((
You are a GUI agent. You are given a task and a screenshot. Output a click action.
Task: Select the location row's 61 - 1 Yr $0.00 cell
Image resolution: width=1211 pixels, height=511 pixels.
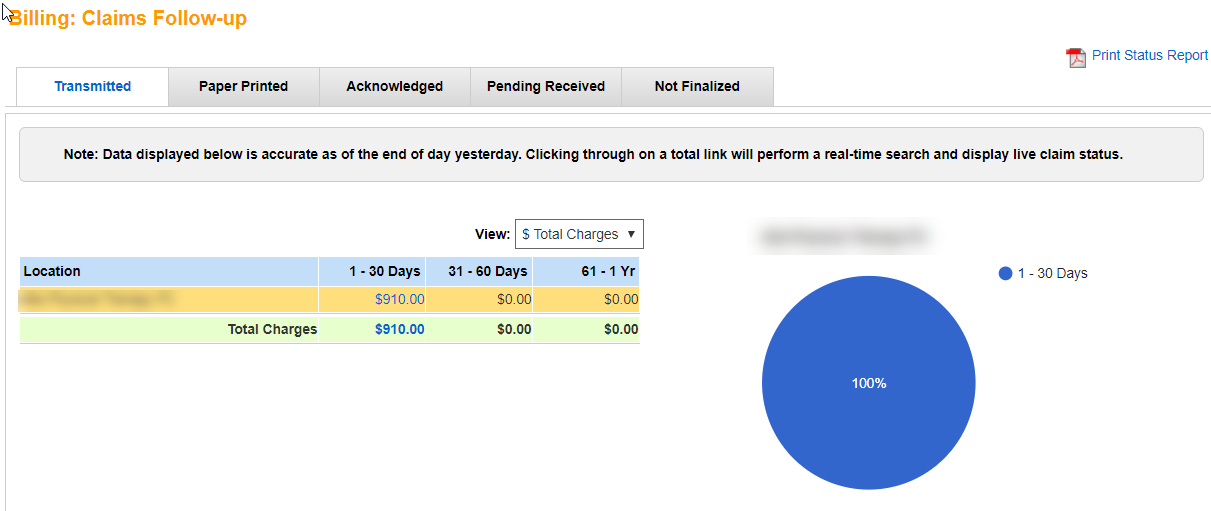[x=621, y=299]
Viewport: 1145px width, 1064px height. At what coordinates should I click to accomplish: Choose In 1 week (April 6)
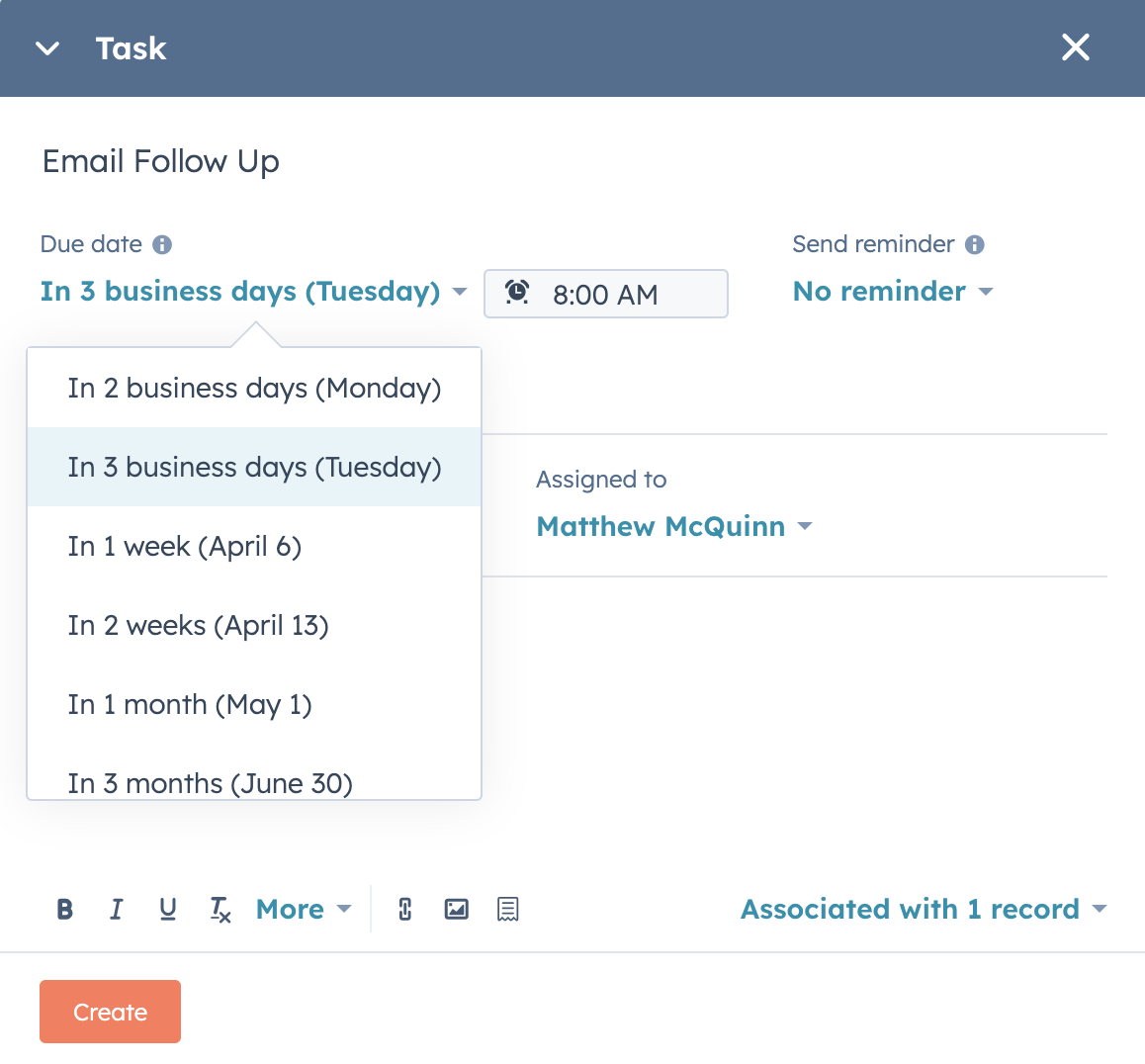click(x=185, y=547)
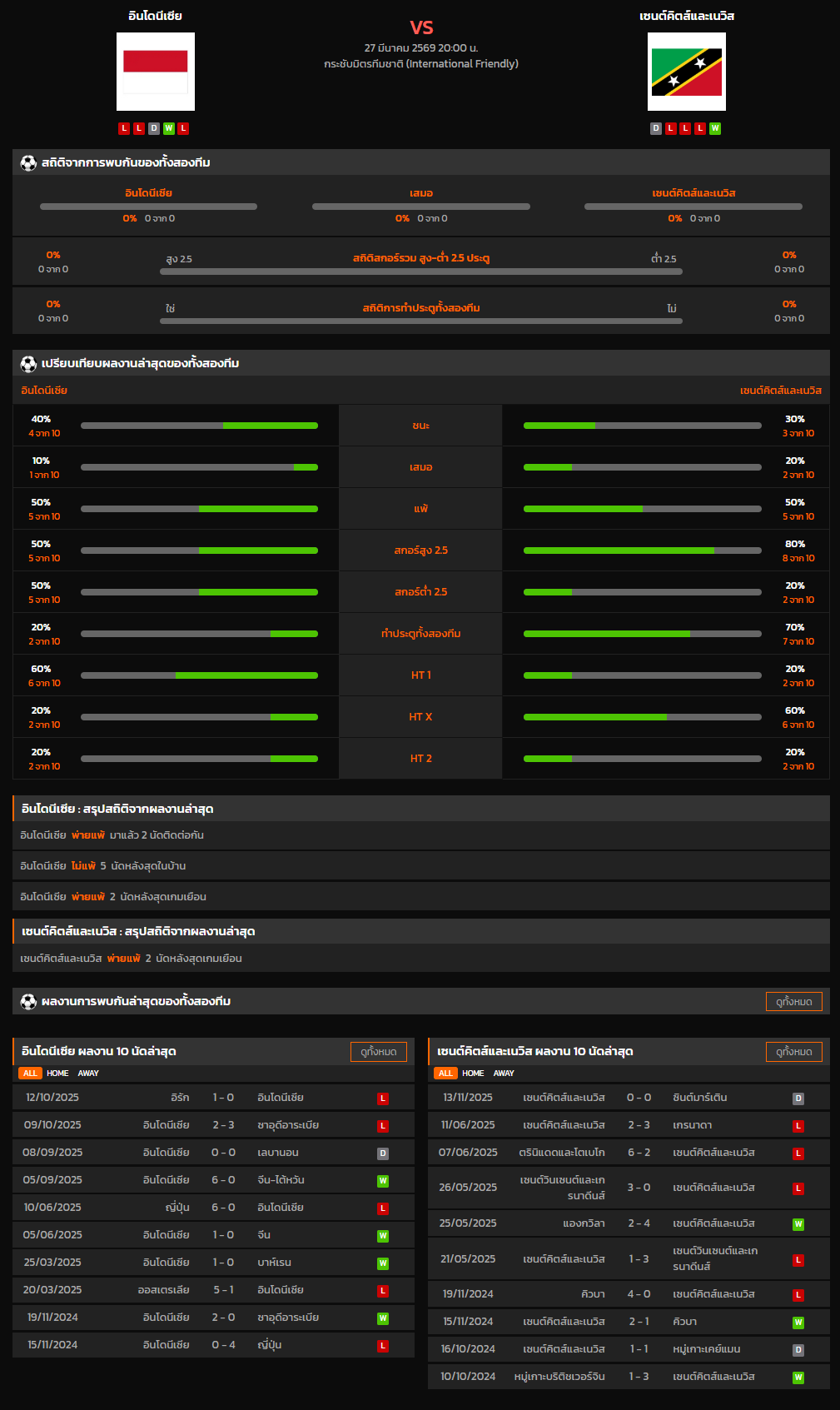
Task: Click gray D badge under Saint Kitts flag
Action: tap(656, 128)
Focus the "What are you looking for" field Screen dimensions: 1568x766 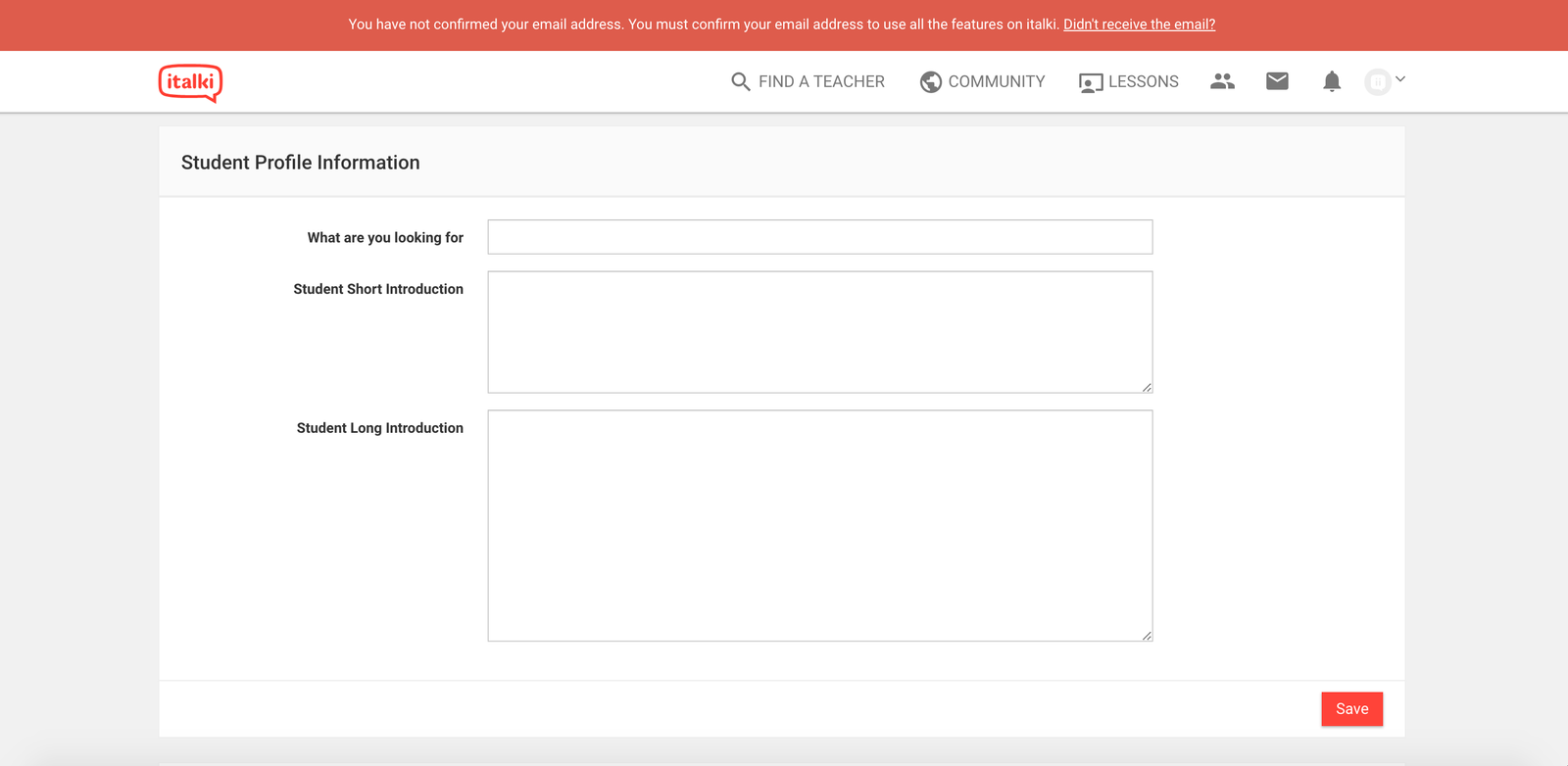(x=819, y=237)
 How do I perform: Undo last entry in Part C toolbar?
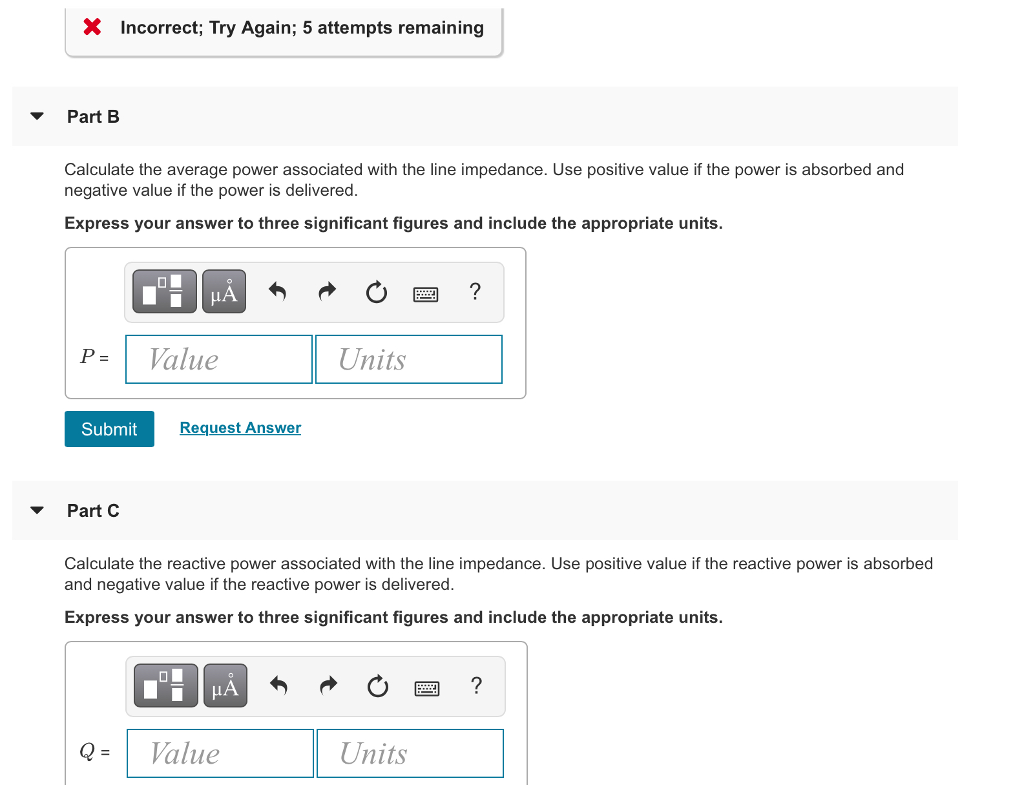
))
■ The exercise:
Reproduce the lines verbatim, starting at the line that contains "Viewport: 1145px width, 1064px" and ending at the line that contains "Action: tap(656, 128)", with both of those lines included. Omit the pictures from your answer.

■ Result of this exercise:
Viewport: 1145px width, 1064px height. At what coordinates should I click to accomplish: Choose In 1 week (April 6)
click(x=185, y=547)
Task: Click gray D badge under Saint Kitts flag
Action: tap(656, 128)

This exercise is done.